Municípios assumem papel central no Conselho Superior Provisório do Comitê Gestor do IBS

A governança do Imposto sobre Bens e Serviços (IBS) deu mais um passo com a eleição dos representantes municipais que irão compor o Conselho Superior Provisório do Comitê Gestor do IBS (CG-IBS).

A definição ocorreu durante a Assembleia Geral Extraordinária da Frente Nacional de Prefeitas e Prefeitos (FNP), realizada em formato virtual na última sexta-feira (23 de janeiro de 2026).

O processo marca o início oficial da atuação direta das cidades na estrutura decisória do novo modelo tributário, especialmente na fase inicial de implementação do IBS, imposto que substituirá o ICMS e o ISS.

Ao todo, foram eleitos 39 representantes municipais, sendo 13 titulares e 26 suplentes, definidos a partir de critérios técnicos previstos no Projeto de Lei Complementar nº 108/2024.

A votação ocorreu de forma unânime, com 47 votos e sem abstenções, e levou em consideração a representatividade das cidades mais populosas do país, com presença de municípios de todas as regiões.

Das 39 cidades escolhidas, 22 são capitais estaduais, além de municípios do interior com elevada relevância econômica e fiscal.

Segundo dados apresentados pela própria FNP, os municípios com assento no Conselho Superior Provisório do CG-IBS concentram mais da metade da arrecadação nacional de IPTU e ISS e respondem por aproximadamente um terço do Produto Interno Bruto brasileiro.

A distribuição regional dos representantes contempla todas as regiões do país, com 16 municípios do Sudeste, 11 do Nordeste, cinco do Sul, quatro do Centro-Oeste e três do Norte.

Entre os titulares eleitos estão gestores municipais de São Paulo (SP), Rio de Janeiro (RJ), Fortaleza (CE), Salvador (BA), Belo Horizonte (MG), Manaus (AM), Curitiba (PR), Recife (PE), Goiânia (GO), Campinas (SP), João Pessoa (PB), Florianópolis (SC) e Serra (ES).

Além das capitais, cidades como Santo André (SP), Vitória da Conquista (BA) e outros municípios do interior também passaram a integrar a representação municipal, ampliando a diversidade econômica e regional do colegiado.

Os suplentes foram organizados em duas listas de prioridade, garantindo a continuidade da representatividade municipal em casos de vacância.

O Conselho Superior Provisório do CG-IBS terá papel central na Reforma Tributária, sendo responsável por coordenar a arrecadação do IBS, estabelecer normas operacionais, supervisionar a distribuição automática das receitas e uniformizar procedimentos de fiscalização em todo o território nacional.

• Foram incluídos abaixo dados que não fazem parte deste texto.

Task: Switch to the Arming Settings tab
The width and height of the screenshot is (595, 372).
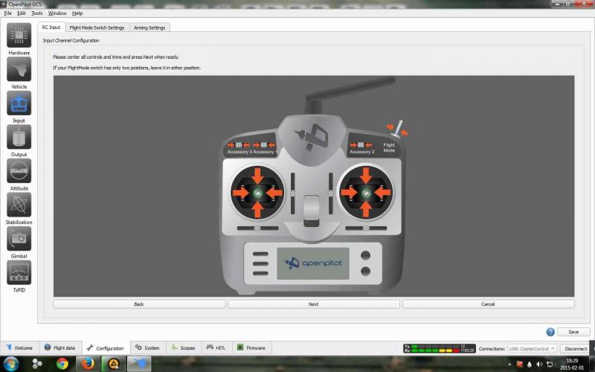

Também caberá ao comitê resolver questões administrativas e fiscais relacionadas ao novo imposto, reduzindo divergências de interpretação entre estados e municípios.

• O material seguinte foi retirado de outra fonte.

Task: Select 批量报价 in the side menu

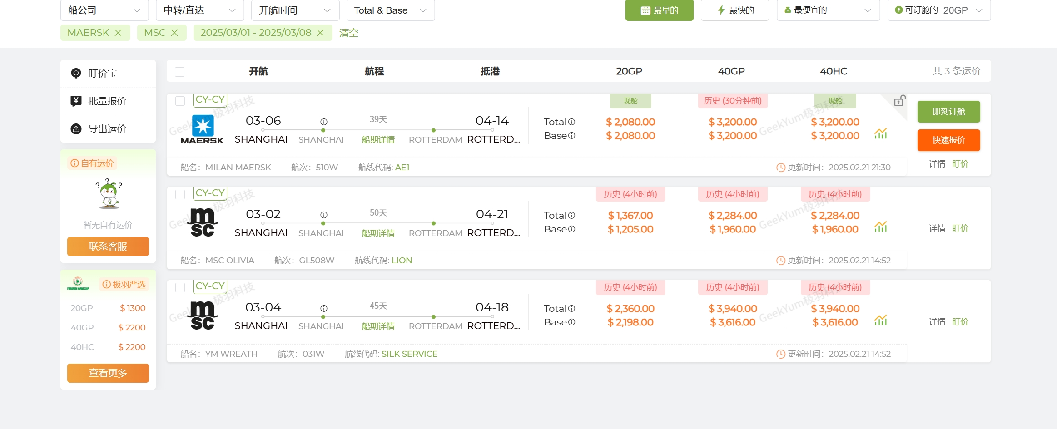Action: 107,101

O órgão atuará até a instalação definitiva do Comitê Gestor do IBS, prevista na legislação da Reforma Tributária, conduzindo as decisões necessárias para viabilizar o início da operação do novo modelo tributário em âmbito nacional.

A ampliação da presença municipal na estrutura do CG-IBS busca reforçar o caráter federativo do novo sistema tributário, com o objetivo de alcançar maior equilíbrio na definição das regras de arrecadação e repartição das receitas entre estados e municípios.